Alexandre Di Gregorio

Personal information
- Date of birth: 12 February 1980 (age 46)
- Place of birth: Liège, Belgium
- Height: 1.75 m (5 ft 9 in)
- Positions: Forward; midfielder;

Youth career
- 1987–1990: RFC Liège
- 1990–1991: Templiers
- 1991–1995: RFC Liège
- 1995–1996: Seraing

Senior career*
- Years: Team / Apps / (Gls)
- 1996–1999: Tilleur
- 1999: Genk / 0 / (0)
- 2000: Visé
- 2000–2001: Genk / 6 / (3)
- 2002–2004: Charleroi / 17 / (2)
- 2004–2007: Antwerp / 96 / (26)
- 2008–2010: RKC / 32 / (2)
- 2010–2011: Antwerp / 27 / (5)
- 2011–2012: Tienen / 31 / (8)
- 2012–2013: Eendracht Aalst / 24 / (4)
- 2013–2014: Verviers / 33 / (22)
- 2014–2015: Sprimont Comblain / 23 / (5)
- 2015–2017: Tilleur
- 2017–2018: Heur-Tongeren
- 2018–2023: RFC Union La Calamine

Managerial career
- 2019–2023: RFC Union La Calamine (player-coach)
- 2023–2024: RFC Union La Calamine
- 2024–2025: Tongeren

= Alexandre Di Gregorio =

Belgian footballer and manager (born 1980)

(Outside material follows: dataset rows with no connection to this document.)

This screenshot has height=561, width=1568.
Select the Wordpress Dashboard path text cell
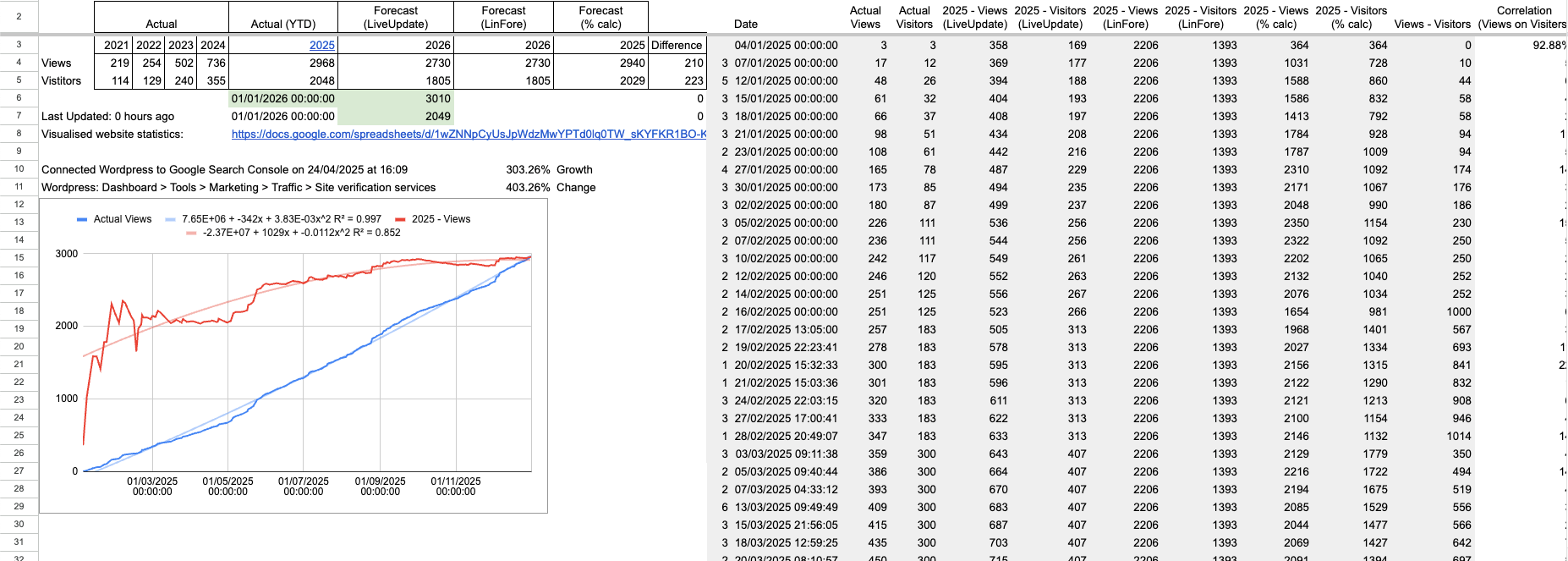pyautogui.click(x=238, y=188)
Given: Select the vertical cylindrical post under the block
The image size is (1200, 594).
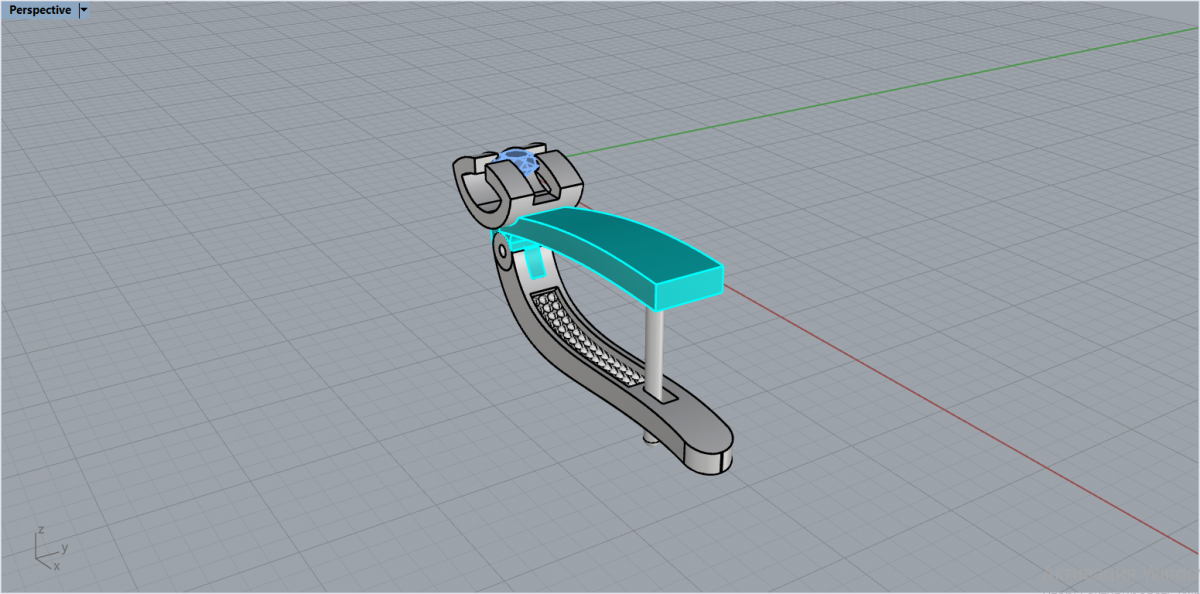Looking at the screenshot, I should (x=655, y=350).
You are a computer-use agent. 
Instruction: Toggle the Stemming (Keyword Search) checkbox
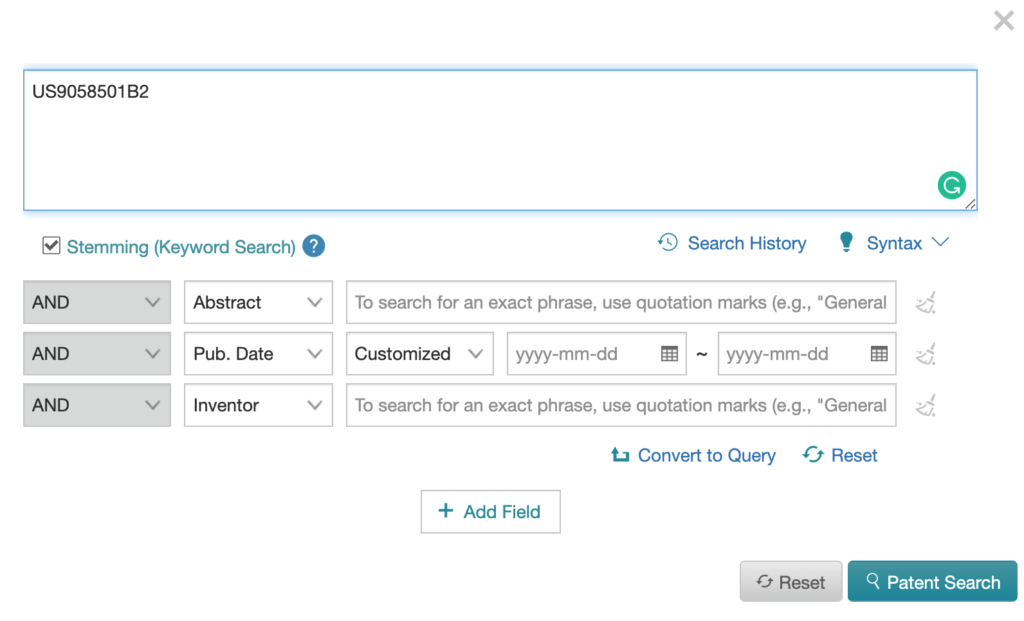tap(51, 246)
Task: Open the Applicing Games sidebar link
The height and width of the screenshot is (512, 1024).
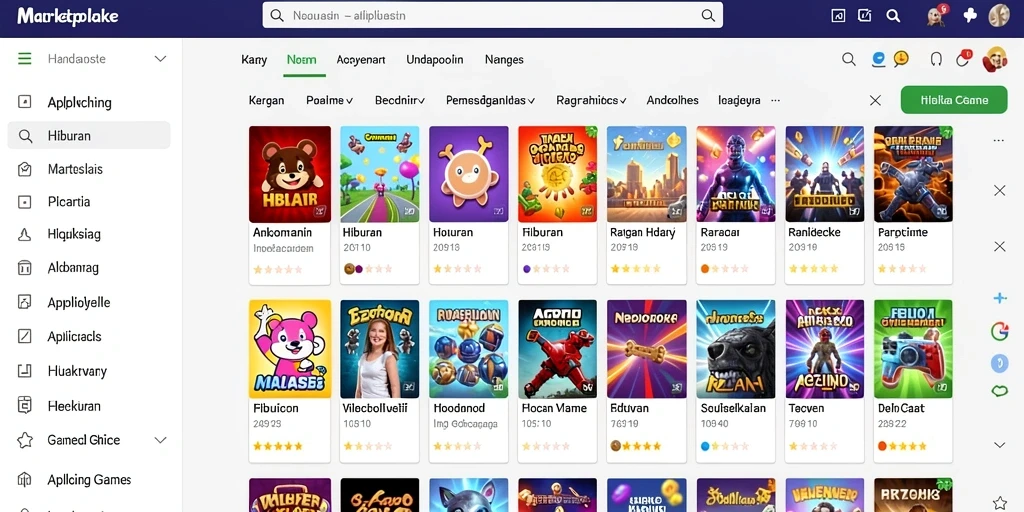Action: pos(89,480)
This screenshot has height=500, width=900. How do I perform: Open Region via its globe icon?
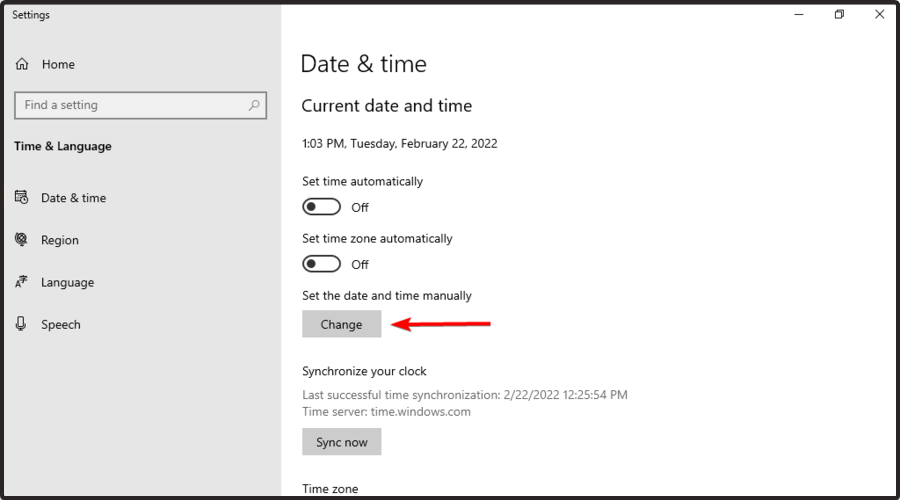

Alexandre Di Gregorio (born 12 February 1980) is a Belgian football manager and former player who played as a forward and midfielder.

==Playing career==
Di Gregorio came through the youth system of RFC Liège in his home city and made his senior debut in 1997. The most prominent spell of his career came at Antwerp, whom he served over two periods and captained for three seasons, and with whom he earned a move to the Dutch Eredivisie with RKC Waalwijk. He also played for Genk and Charleroi in the Belgian top flight, and represented Belgium at youth level up to the under-21s. Later in his career he dropped into the lower divisions, finishing as the top scorer of the Third Division B with Verviers in 2013–14.

==Managerial career==
Di Gregorio was named manager of Tongeren in February 2024, replacing Tomas Daumantas. He left the club again in November 2025.